I don't believe that there is any relevant code that requires me to respond. If the situation devolves to extra-legal demands, well, that is another story entirely.
I was a large city Cop years ago. In this situation, if a homeowner graciously decided to become compliant, then we could proceed...if not, we needed a court order.
What, specifically, do red-flag laws require of a citizen? What tools do they give law enforcement? Specifically.
@Anonymous 8:46PM:
Assuming Federal Red Flag laws would work roughly as they do in NJ, it IS a court order (hence my acquaintance being told he didn't have a choice). Also, NJ cops are a perfect example of 80% giving the rest a bad name, so if you refuse to turn your guns (which they have their little list of) freely, they WILL search, they WILL find them, and they WILL destroy everything in the process. "Your honor, we suspected there was a hidden compartment behind the china cabinet so we pulled it off the wall, we didn't realize it was full of antique china. And how ELSE were we to check under the Mercedes in the garage besides jacking one side up until it flipped over?" And it'll be perfectly legal, see the legal opinion I quoted above.
Personally, I left NJ in the rear view mirror four months ago when I moved to PA. Two weeks after I moved here the local ambulance squad had a gun raffle as a fund raiser (including an AR-15 rifle). Such a thing would've caused the sheeple of NJ to retire to the fainting couch.
Mark D
Well, ladies and germs...the statute in question;
https://www.njleg.state.nj.us/2018/Bills/A1500/1217_I1.HTM
The bill does not say anything about talking to, or even presenting a weapon to, the law enforcement agency at the scene. Let them search, but mention to them that the security cameras might be recording the search.
Put a pot of coffee on, maybe a plate of donuts? Be as pleasant as you can be.

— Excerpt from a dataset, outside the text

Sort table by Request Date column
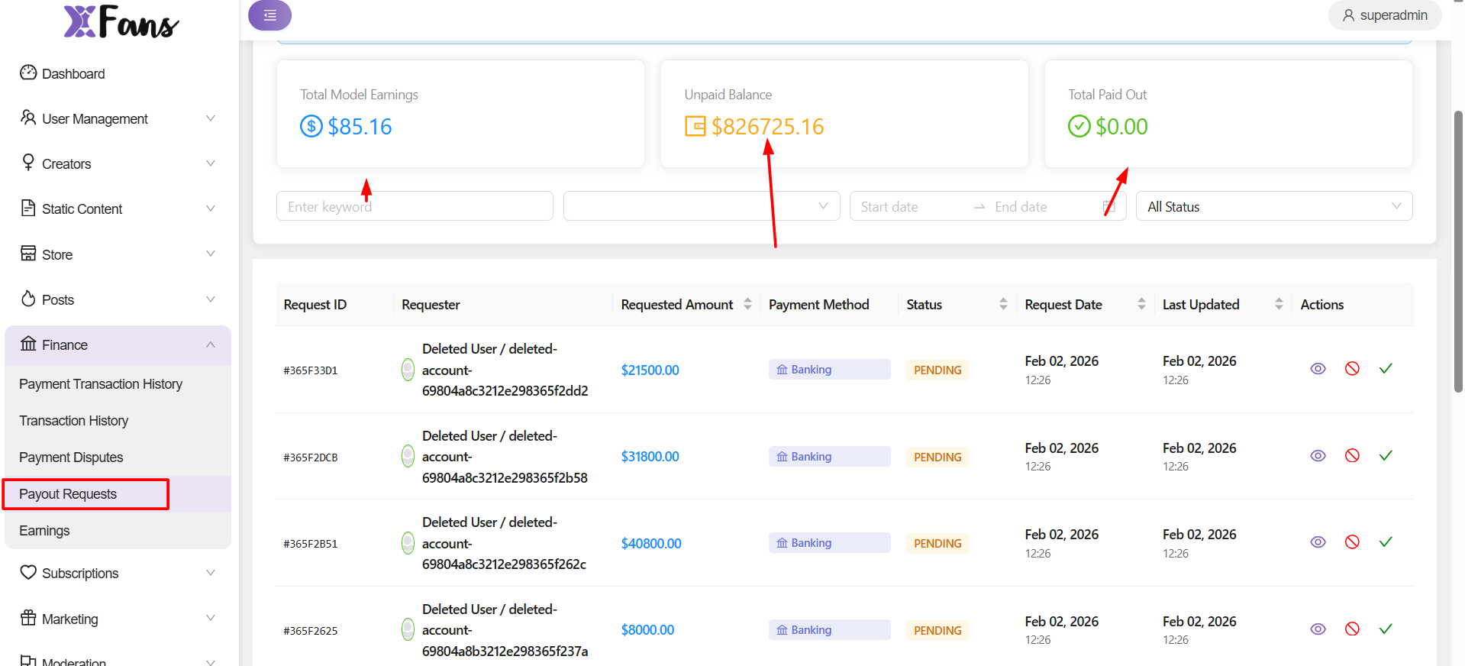The width and height of the screenshot is (1465, 666). click(1141, 304)
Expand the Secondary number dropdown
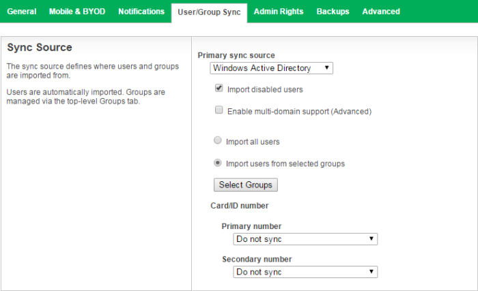 [305, 272]
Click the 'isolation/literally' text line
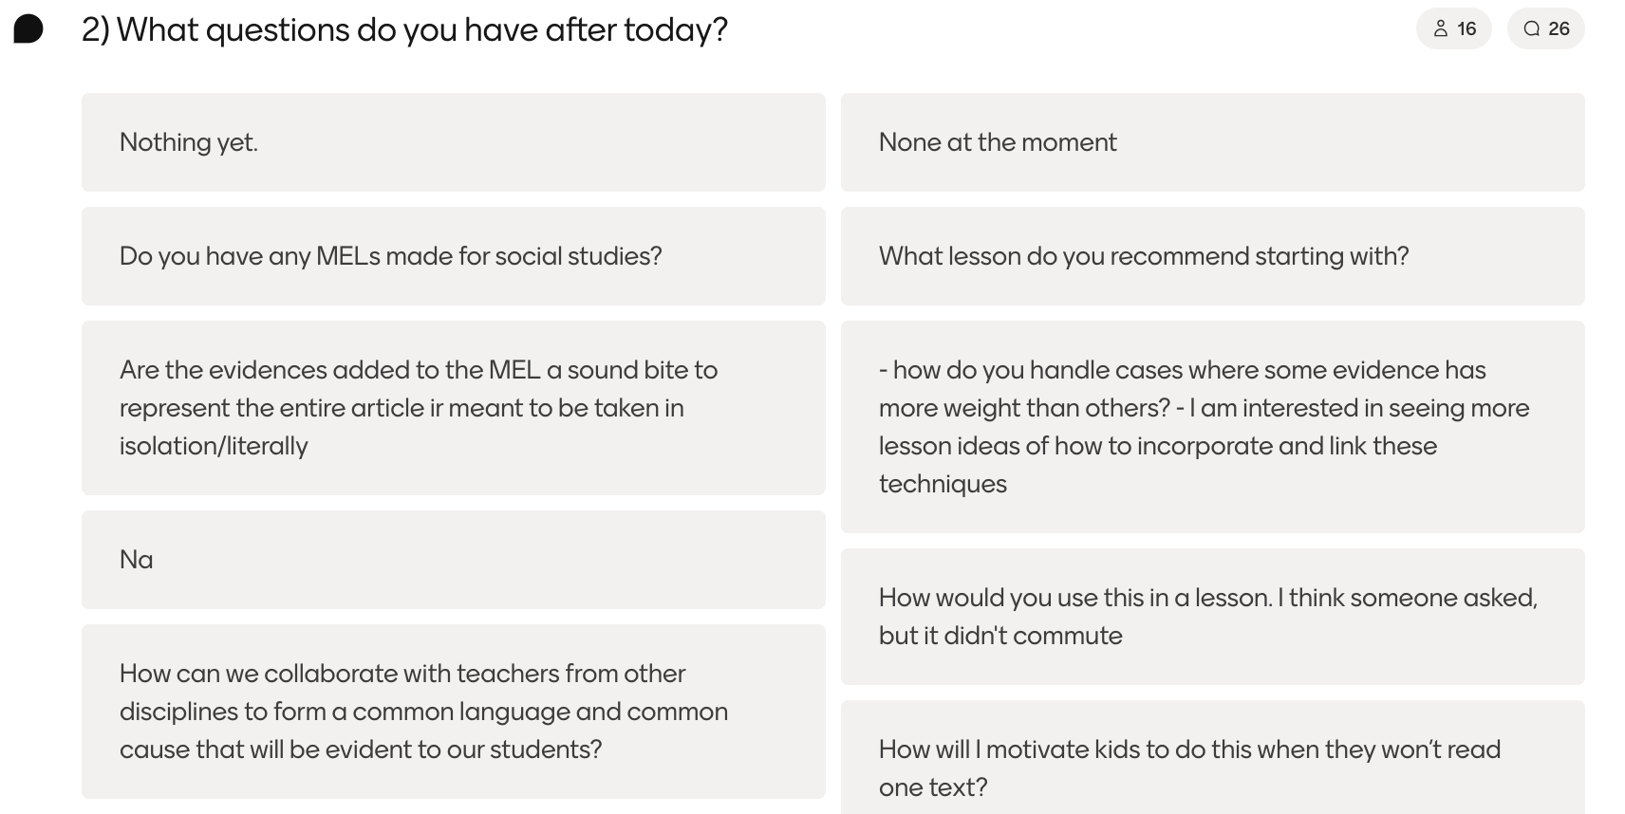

And be sure to thank them for their service when they leave.
@Mary Anne
The email you posted doesn't work.
Tried twice.
Maybe science fiction? Perhaps something in a parallel universe? MaryAnne, that is a very intriguing concept for the many squids who frequent this blog. I did meet briefly a Marine who joined the Navy because he wanted to give the Navy SEALs a try. Other than that, it completely befuddles me why any marine would truly switch branches into the Navy...
Nope. One goes for the head, not the body. The Chief, not the expendable beat cop; the Sheriff, not the deputy; the DA, the judge. Work upwards, finally towards the damn legislators who write or support such scurrilous 'law'.
The brutalized uniform will be given a lavish miles-long traffic snarling death parade (on the taxpayer's dime) and be hailed as a fallen hero. Meanwhile, Team Blue will go to war as if their brethren was an Archduke. It will be time for painful serious lessons learnt. Team Blue must learn to say, No, to their lordship. No, their paycheck and their pension is insufficient to warrant violation of civil rights when ordered to carry forward on unconstitutional edicts. However, if they show up with heavy armor SWAT APC, all order is lost. Actually, they would be reacting as planned. Let the festivities commence!
Your desire to go home at end of shift does in no way supersede my right. It's up to you how you want to play this.